WORK TO BE COMPLETED:
Look for the word "agent" in the material below. Copy each line that has it.

SOURCE MATERIAL Block Start

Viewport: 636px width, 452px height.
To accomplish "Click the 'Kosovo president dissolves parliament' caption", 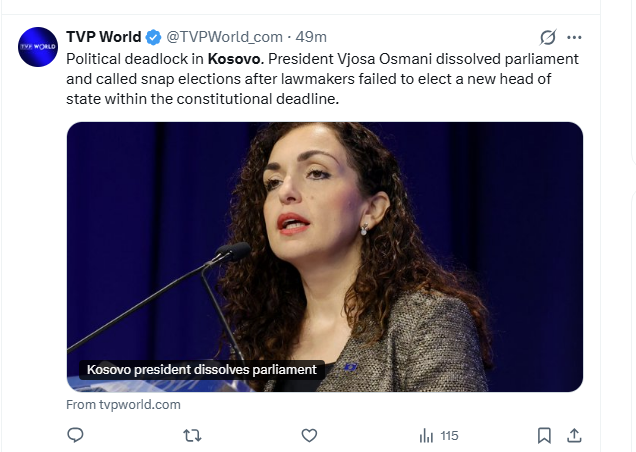I will [x=201, y=370].
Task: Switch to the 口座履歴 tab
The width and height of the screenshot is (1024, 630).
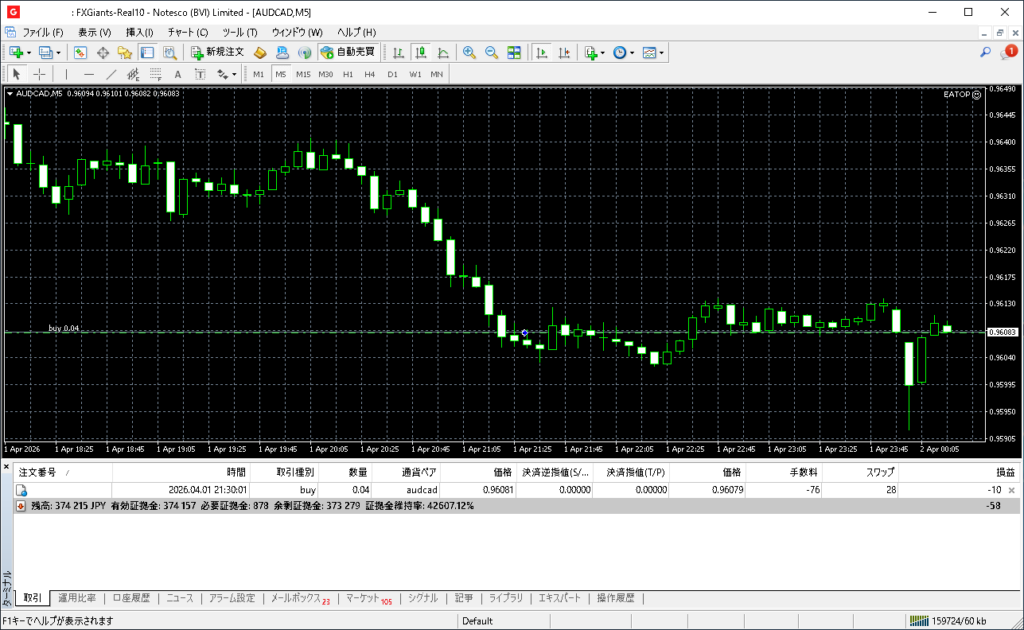Action: click(x=131, y=598)
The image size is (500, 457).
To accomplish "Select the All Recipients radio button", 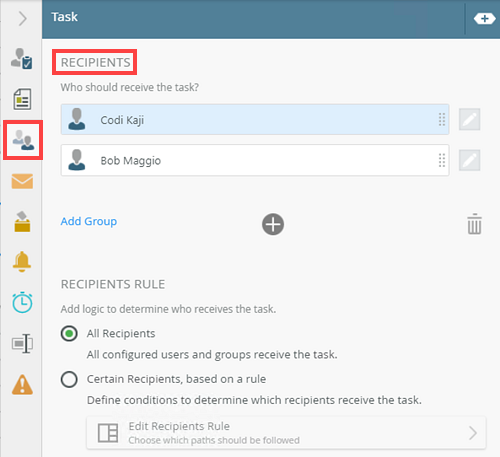I will pyautogui.click(x=69, y=333).
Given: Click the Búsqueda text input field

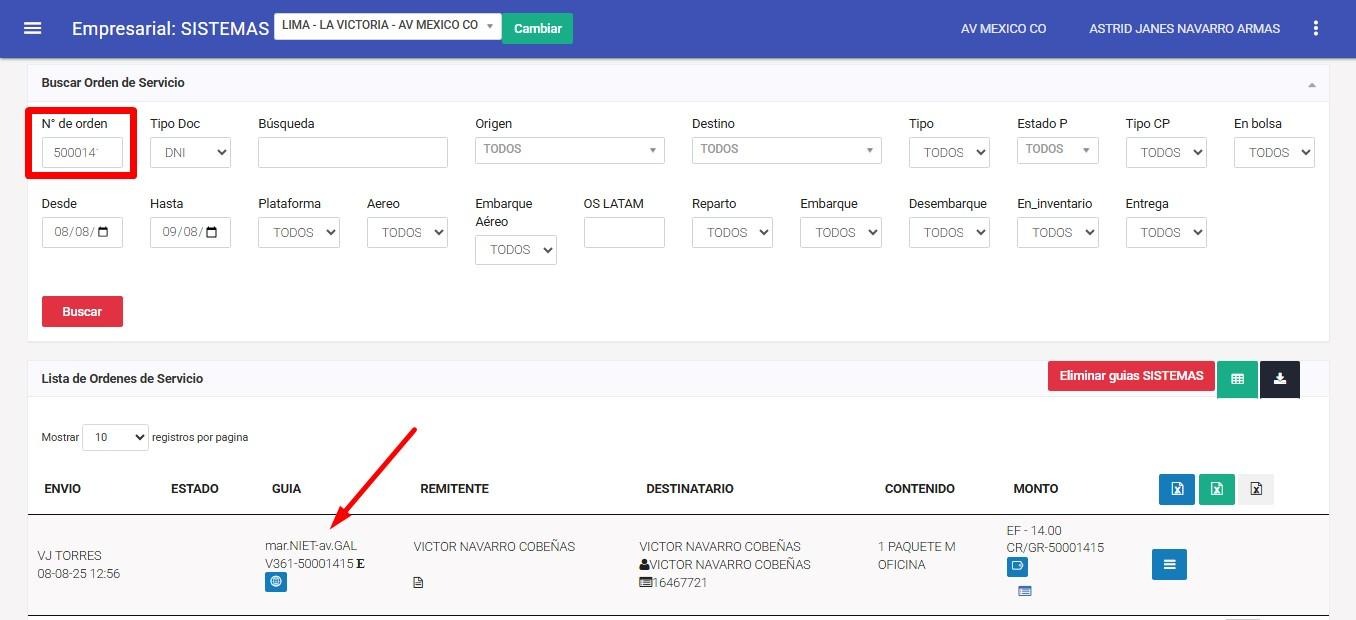Looking at the screenshot, I should (x=352, y=153).

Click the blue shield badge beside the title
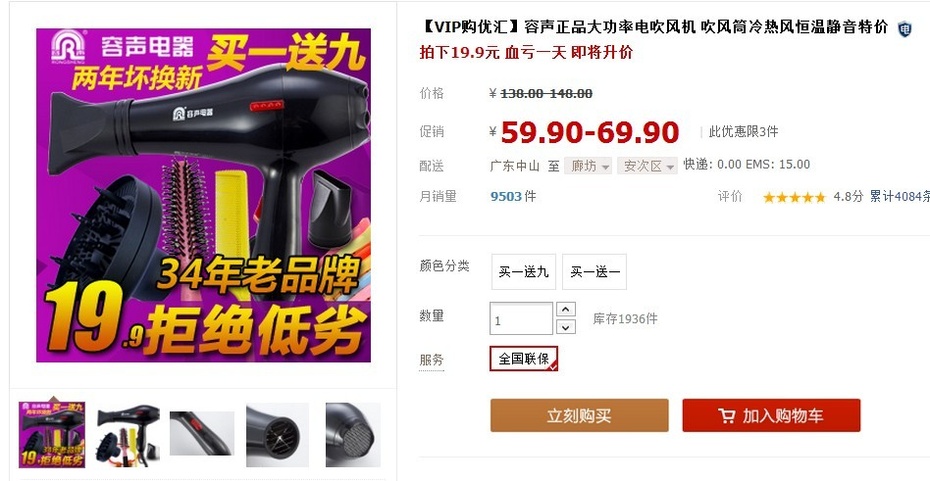tap(904, 28)
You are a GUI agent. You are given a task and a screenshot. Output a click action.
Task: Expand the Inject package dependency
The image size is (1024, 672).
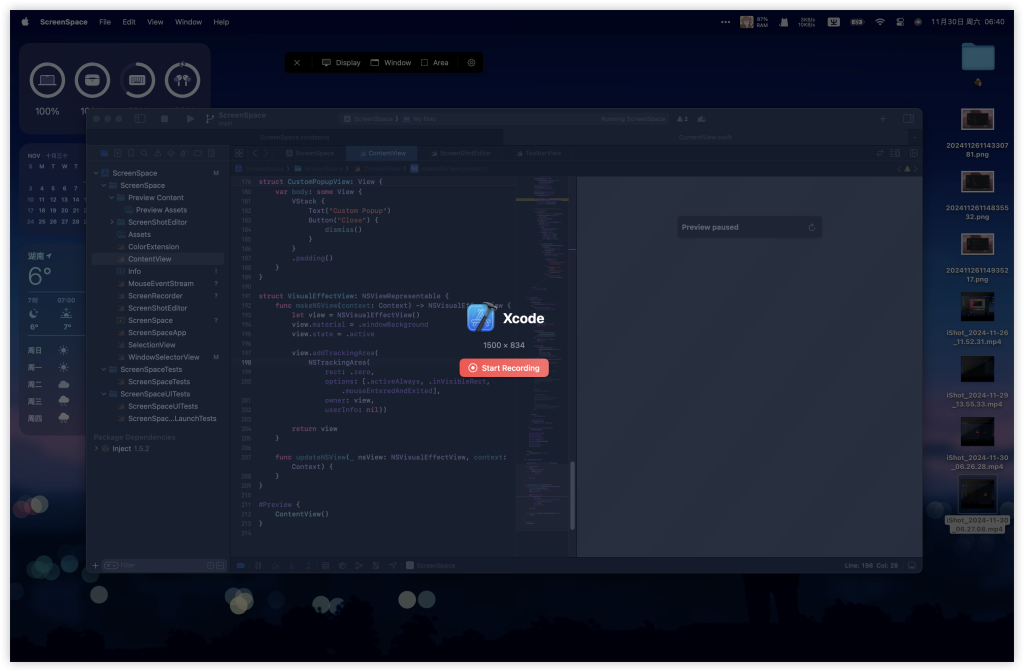(x=97, y=449)
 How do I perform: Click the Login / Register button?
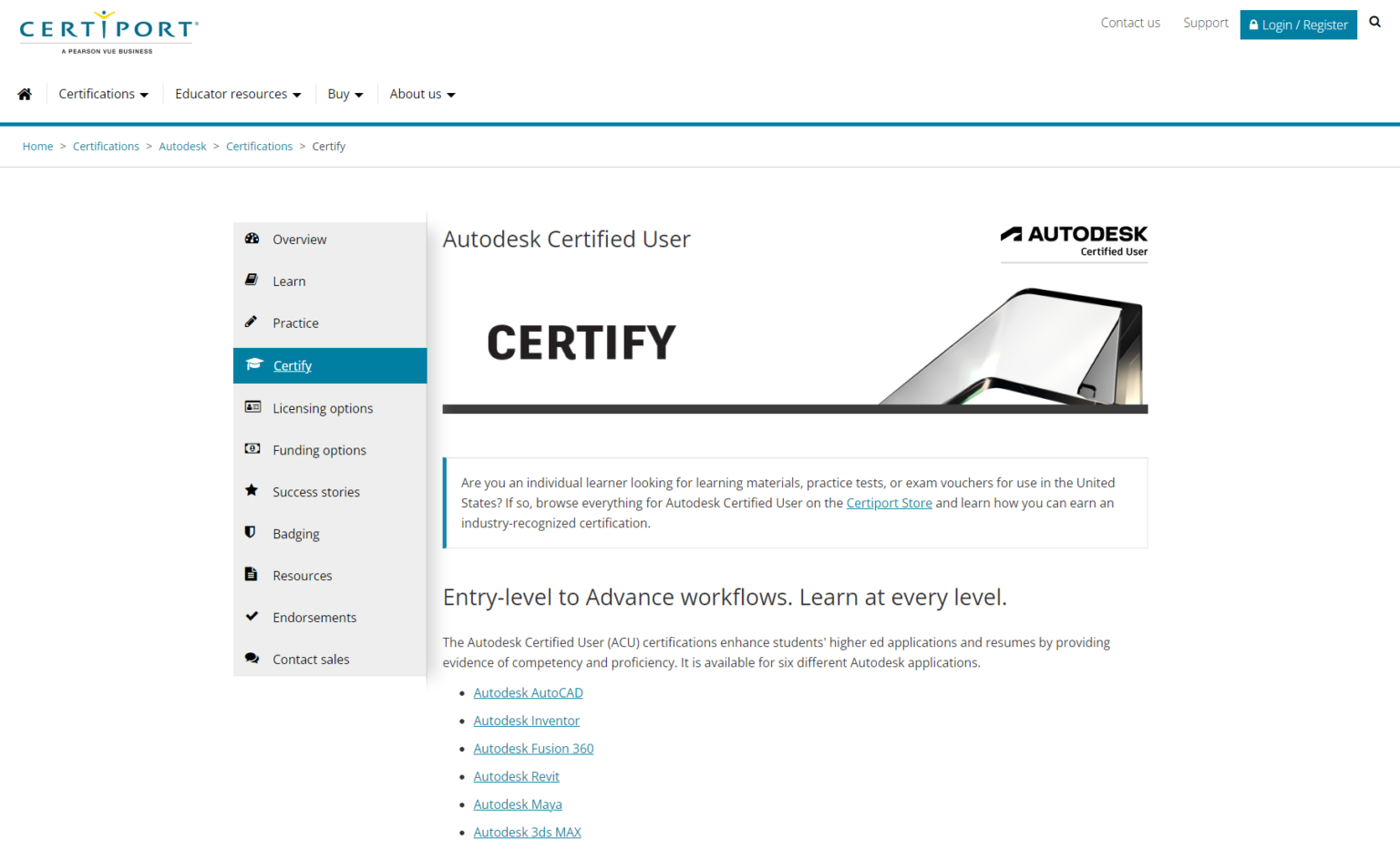tap(1298, 25)
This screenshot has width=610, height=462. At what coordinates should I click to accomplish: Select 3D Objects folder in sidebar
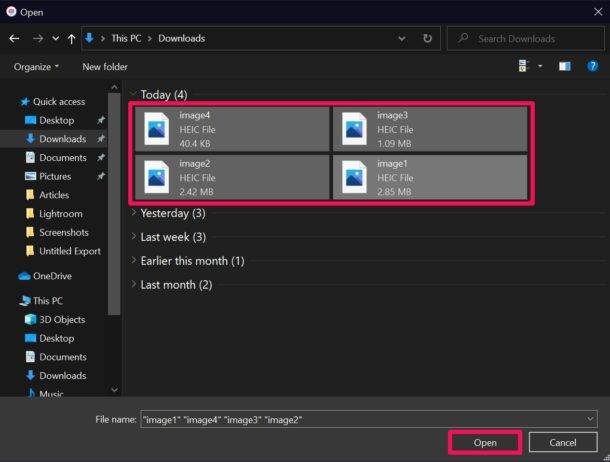(x=62, y=320)
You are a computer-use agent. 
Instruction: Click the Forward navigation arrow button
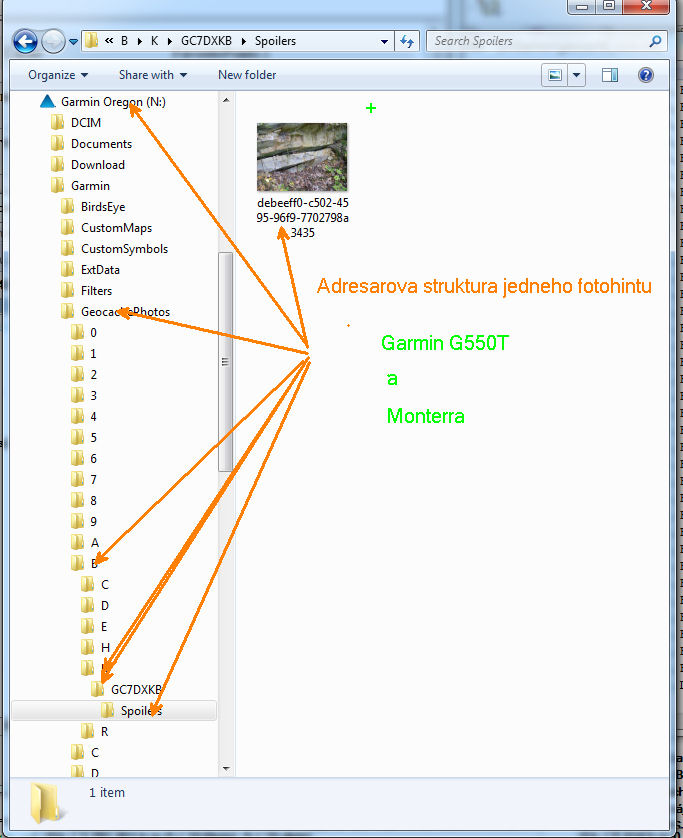[x=54, y=42]
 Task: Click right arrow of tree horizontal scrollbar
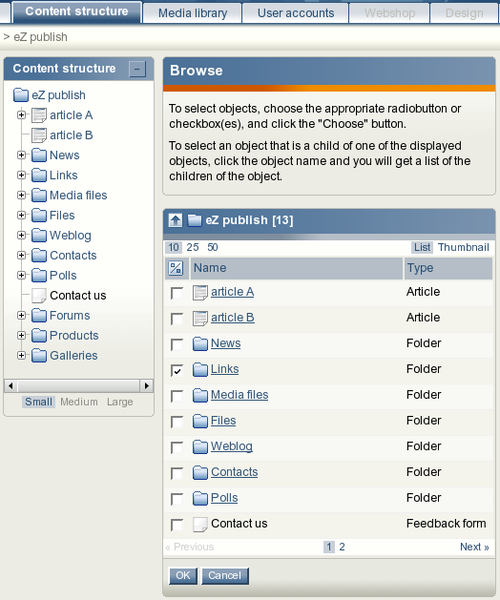coord(147,386)
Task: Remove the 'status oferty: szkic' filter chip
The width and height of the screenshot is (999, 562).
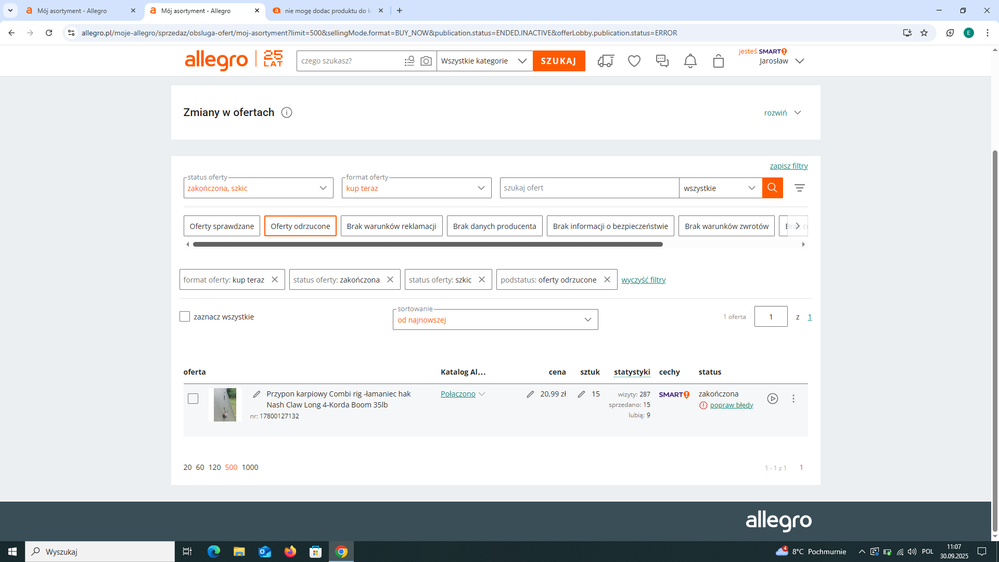Action: [x=481, y=280]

SOURCE MATERIAL Block End

REPLY:
You are a GUI agent. You are given a task and a screenshot. Output a click action.
You are a computer-use agent. 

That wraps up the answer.